Bipartisan Coalition of AGs Sued Google for Monopolies that Hurt Consumers and Small Businesses

Chicago – Attorney General Kwame Raoul today announced a court victory after the U.S. District Court for the Eastern District of Virginia found that Google has violated the law by maintaining illegal monopolies in the digital advertising technology industry, stifling competition and harming website publishers, advertisers and consumers. Attorney General Raoul, as part of a bipartisan coalition of 17 attorneys general, joined the Department of Justice (DOJ) in filing a lawsuit against Google in 2023, seeking to stop Google’s anticompetitive conduct that threatens markets in the online advertising industry. 

“Google has created an environment in the digital world that has caused harm to online publishers and advertisers by weakening a free and open internet,” Raoul said. “Google has maintained its monopolies in digital advertising technologies for too long, and I am pleased that the court found the company liable for its unlawful actions.”

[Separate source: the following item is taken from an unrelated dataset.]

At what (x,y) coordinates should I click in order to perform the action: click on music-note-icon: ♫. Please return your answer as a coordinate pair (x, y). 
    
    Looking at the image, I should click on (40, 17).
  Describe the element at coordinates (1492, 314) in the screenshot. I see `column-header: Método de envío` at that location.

The coalition’s lawsuit alleges that Google’s market power enables the company to control nearly every aspect of online ad sales, allowing it to extract higher fees from advertisers while paying lower amounts to publishers for their ad space. This conduct hurts consumers and web publishers by making it harder for websites to make enough money on their advertising inventory, preventing them from offering internet users content for free, without subscriptions, paywalls, or alternative forms of monetization.

Today’s decision, issued by Judge Leonie Brinkema of the Eastern District of Virginia, found Google liable for violating antitrust law by willfully acquiring and maintaining monopolies in the publisher ad server and ad exchange markets for open-web display advertising. The judge also found Google liable for unlawfully tying together its publisher ad server and its ad exchange, and that Google harmed competition, its own customers and internet users by imposing anticompetitive policies that reduced quality and increased prices.

 A second phase of the trial to determine remedies for Google’s conduct will take place at a later date.

 Joining Raoul and the DOJ in the lawsuit are the attorneys general of Arizona, California, Colorado, Connecticut, Michigan, Minnesota, Nebraska, New Hampshire, New Jersey, New York, North Carolina, Rhode Island, Tennessee, Virginia, Washington and West Virginia.